Time had never made much sense to Doodlebug. Dooly had tried to explain the concept once, but she might as well have been talking advanced calculus for all Doodlebug understood or cared. With hell stuck at midnight and the unending hurricane, the passing of the sun and moon overhead were as alien to Doodlebug as harvesters and demons were to Dooly. And since Doodlebug didn’t suffer from hunger or exhaustion, even the bodily needs that apparently developed with time were baffling. As far as she was concerned, things happened, then other things happened. But how time fit into that equation was a mystery. As the scaly claw that encircled Doodlebug’s torso started rubbing red marks on her skin, however, she wondered if the irritation was anything like Dooly’s explanation of hunger. “Are we there yet?”
“Relax.”
“I’m getting really tired of hearing you say that.” She pounded again on the dragon’s claw. Though with the cypress treetops passing under her feet, if she were to escape his grasp, she would be in serious danger of being skewered or bashed unconscious during her fall to the swampy ground.

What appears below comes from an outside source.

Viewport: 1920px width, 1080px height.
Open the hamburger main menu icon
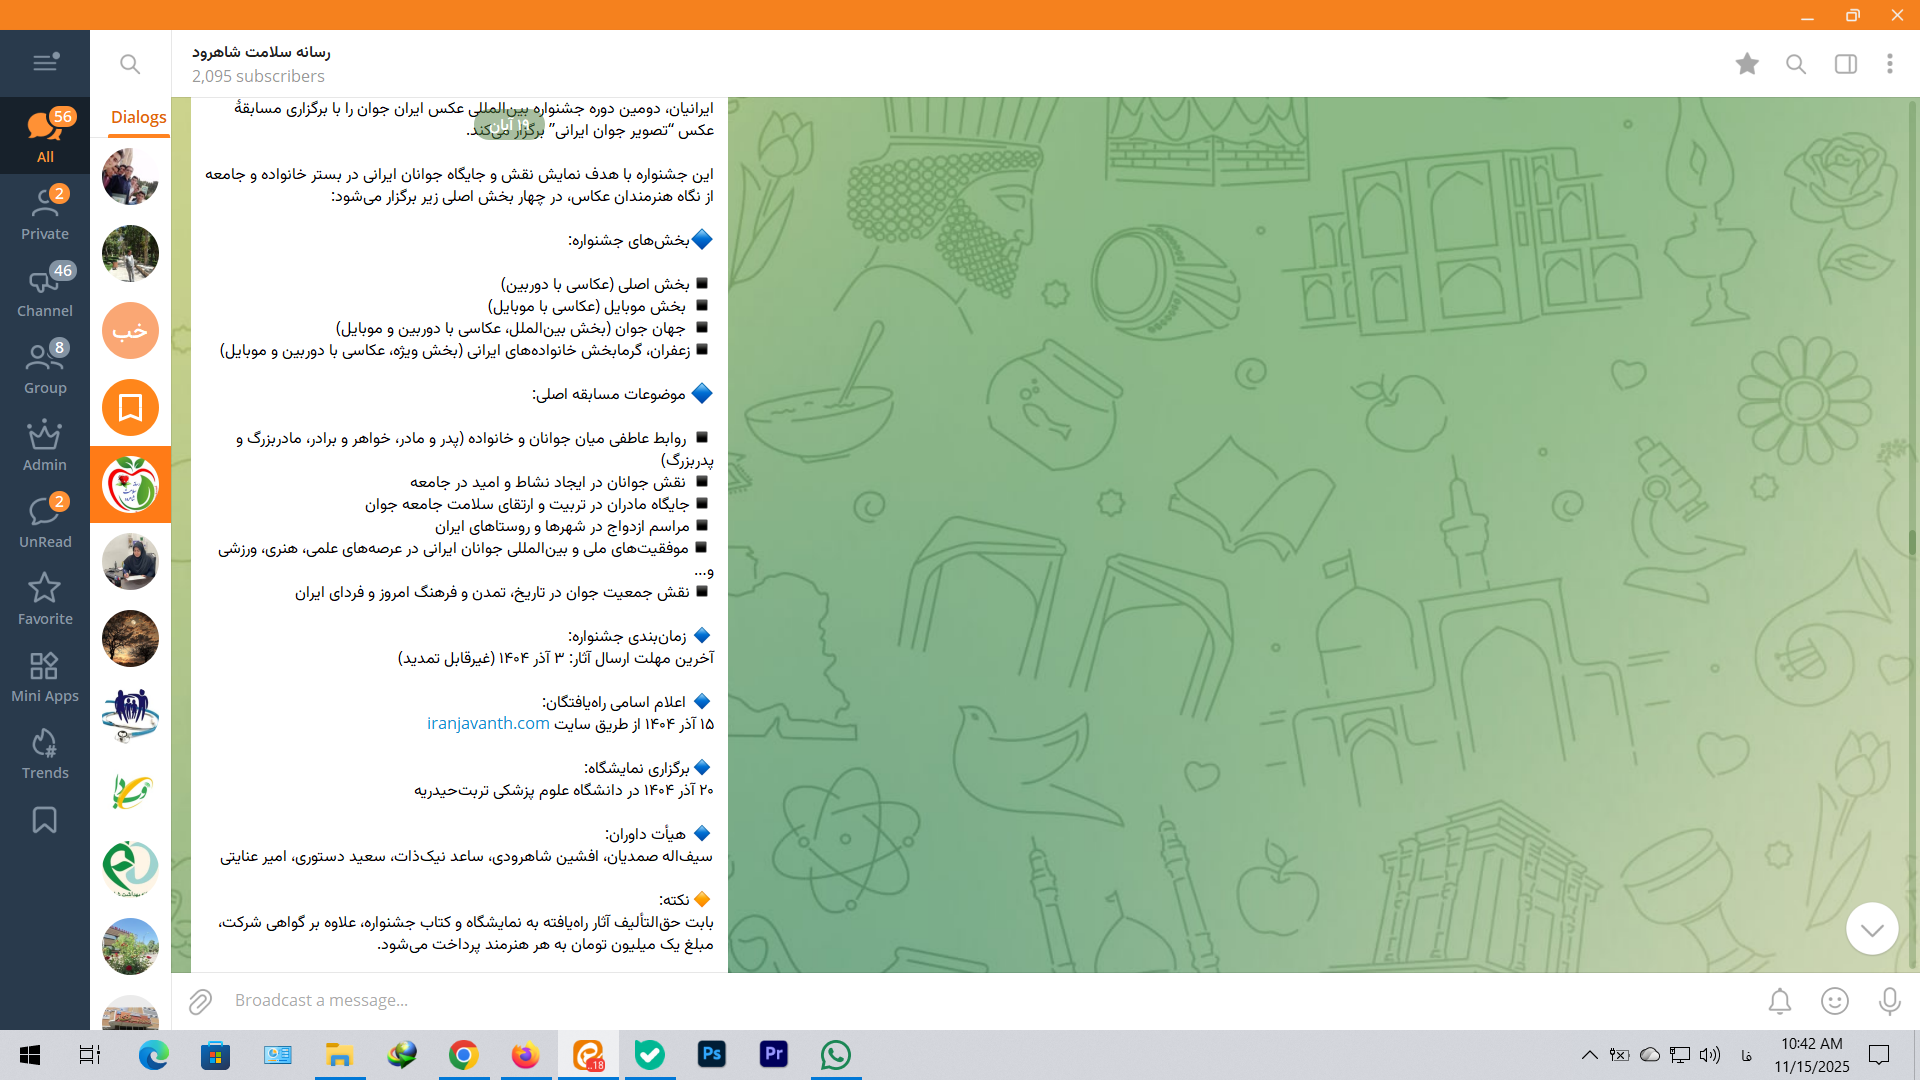coord(45,63)
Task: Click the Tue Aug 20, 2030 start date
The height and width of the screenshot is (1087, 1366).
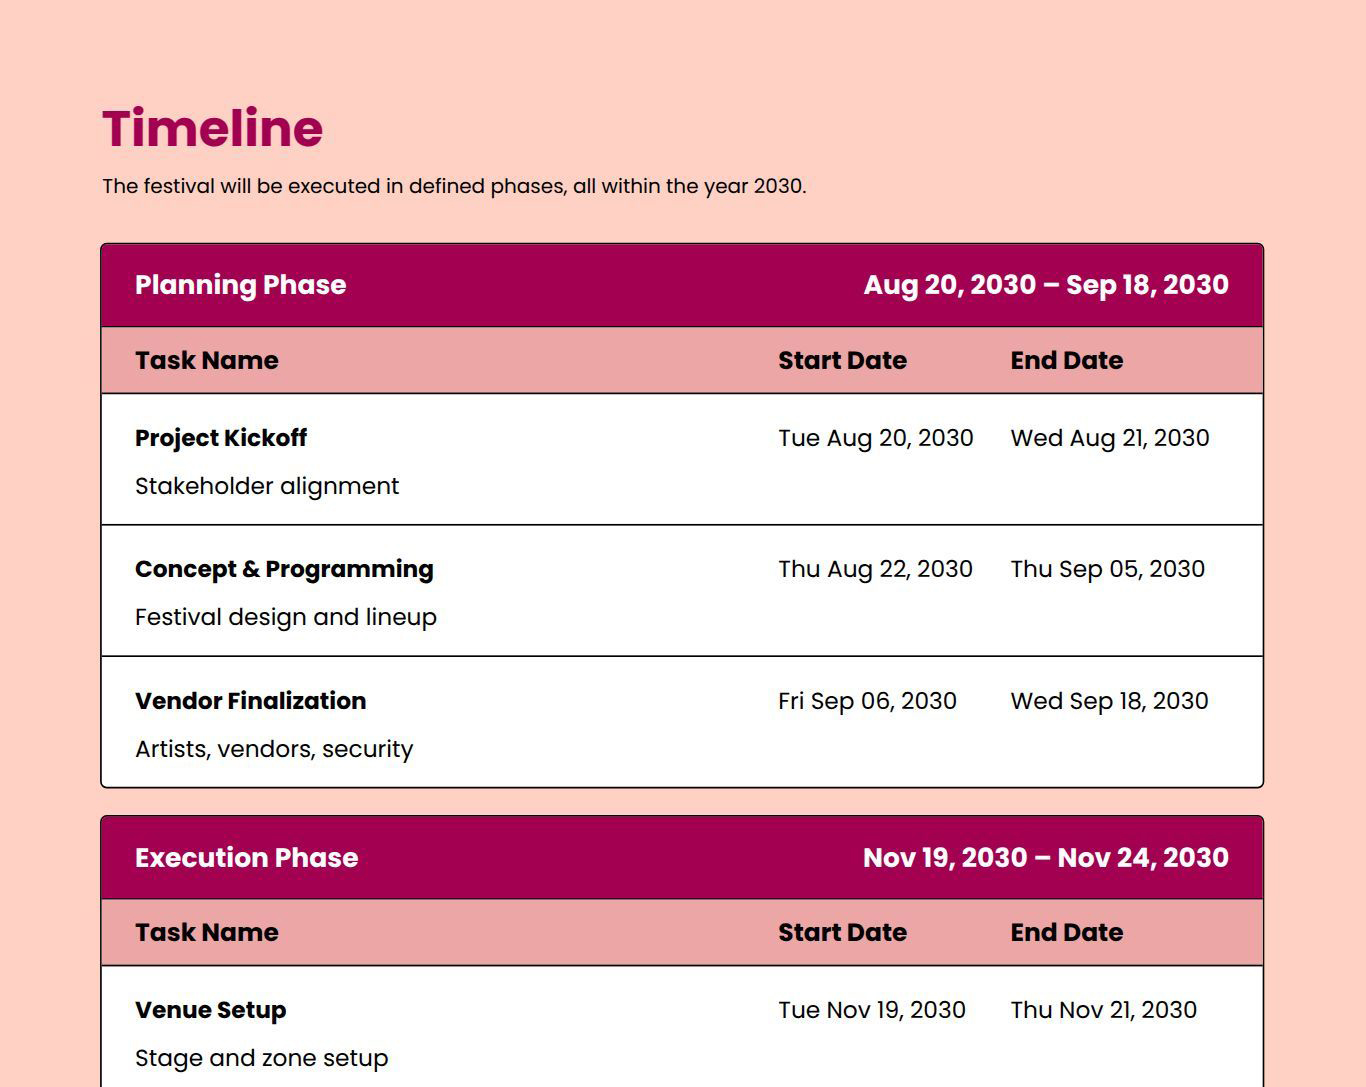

“Then stop asking,” he hissed.
She folded her arms over his talon. “Why are you doing this to me?”
“You need my help.”
She looked up along his armored neck. Long ivory-yellow fangs extended below his chin. “And there’s someone out in this godforsaken forest who’s going to convince me you’re not out to kill me? Seems more likely that I’m being hauled to your nest as food for your family of flamers.”

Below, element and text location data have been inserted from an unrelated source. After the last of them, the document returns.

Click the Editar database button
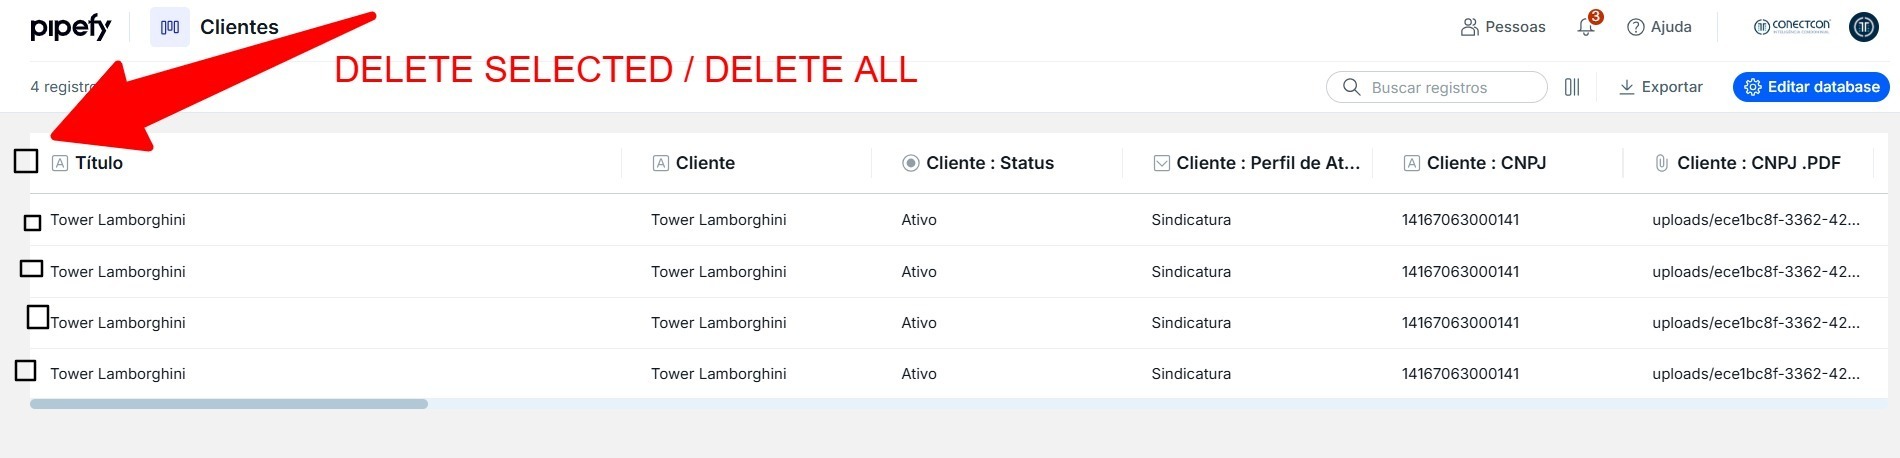The image size is (1900, 458). point(1811,87)
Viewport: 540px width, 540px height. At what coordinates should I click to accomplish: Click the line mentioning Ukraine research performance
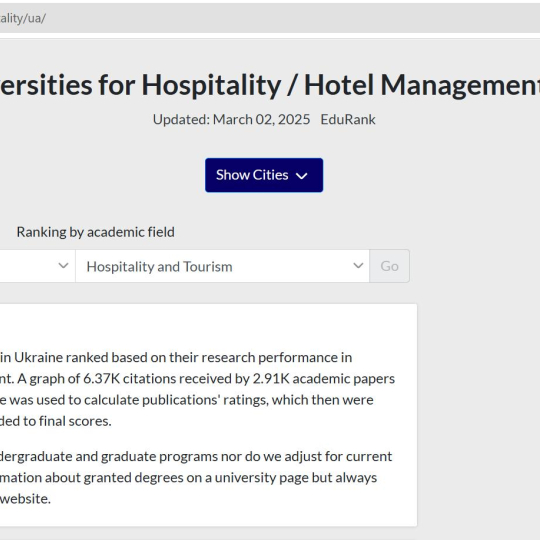coord(176,357)
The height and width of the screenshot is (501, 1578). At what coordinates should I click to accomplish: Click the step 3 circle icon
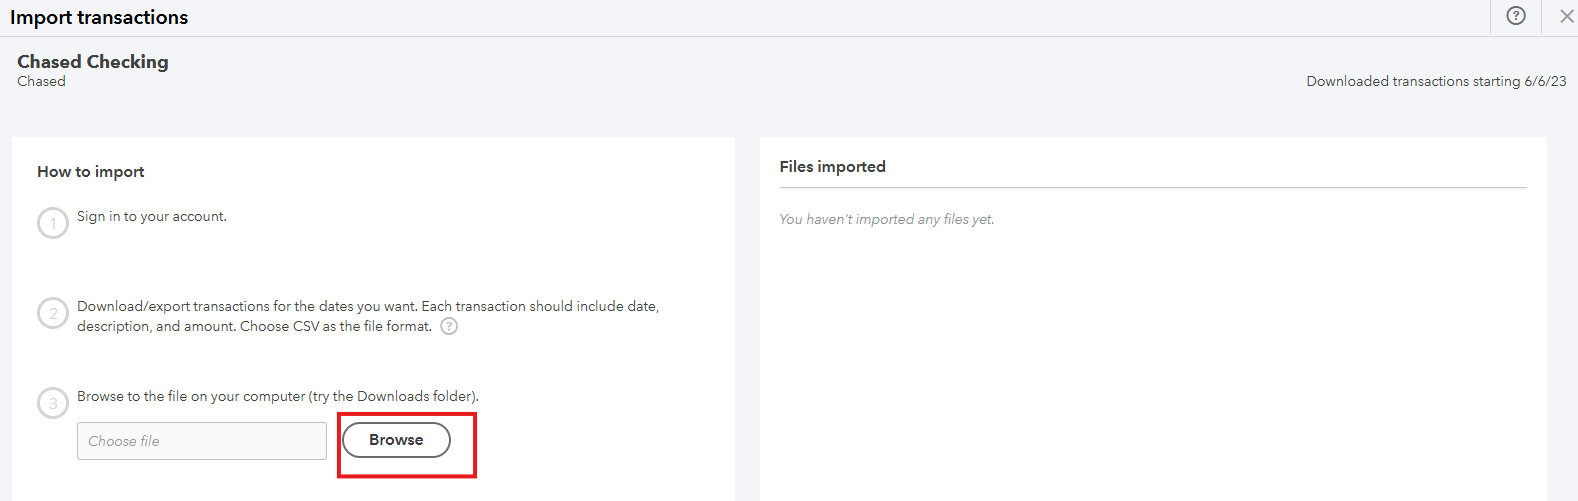click(53, 403)
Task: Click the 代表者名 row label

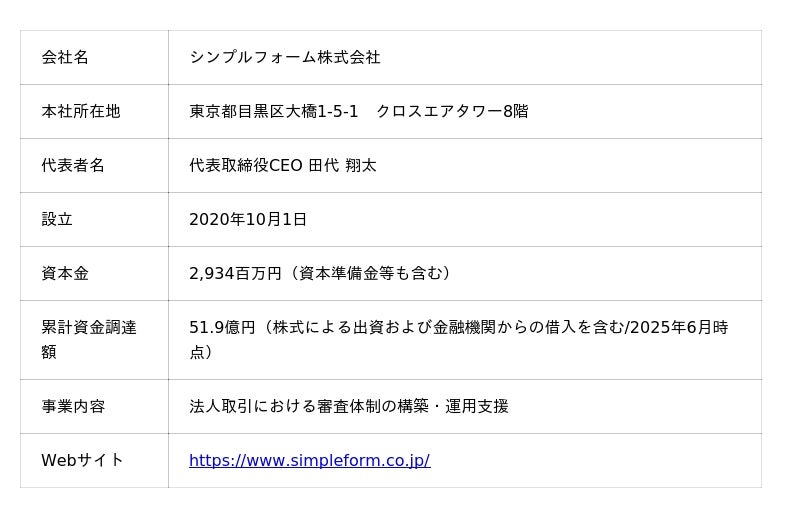Action: coord(73,166)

“We’re here.” He glided down toward a large field of tall grass surrounded by oak and cypress trees. Above a high knoll, he curved his wings and spread his talons, dropping her before he landed farther out in the swamp.
She glared up at his face, which reached the tree tops. “Now what?”
He let out a short burst of fire. “Head that way. You’ll see the path. She’s waiting for you.”
Doodlebug stomped off toward the trees without turning back. Smoke was a snarky, egotistical bully, and she wasn’t going to give him the satisfaction of looking over his gigantic frame.
When she was out of the meadow and out of his sight, she pulled the headband out of the bag nestled inside her shirt. “If this does go south, Dooly should see it firsthand so she can tell the others.” She pulled her wet, matted hair back from her face and slipped on the terry-cloth band.
“Jeez, I’m in the middle of a busking gig on Decatur. Can’t this wait?” Dooly asked.
“There’s a forty-foot-tall dragon behind me who claims to be my friend. Apparently, someone out here wants to have a chat. There’s a very good possibility I’m walking into a trap.”
“Can’t you do anything without getting into trouble? I thought we were supposed to be getting ready for the party. It’s tomorrow tonight, just so you know.”
Doodlebug looked up through the storm-tossed forest canopy. “It’s always tonight here. I don’t understand your reference to tomorrow. You deal with getting us gussied up, and I’ll deal with this latest nightmare. I just needed to hook you up in case this turns out to be as bad an idea as I think it will.” As she took a step farther into the forest, her foot sank six inches into the mud. “I friggin’ hate the swamp.” She yanked her foot out of the muck but had to lean down to retrieve her tennis shoe and slip it back on.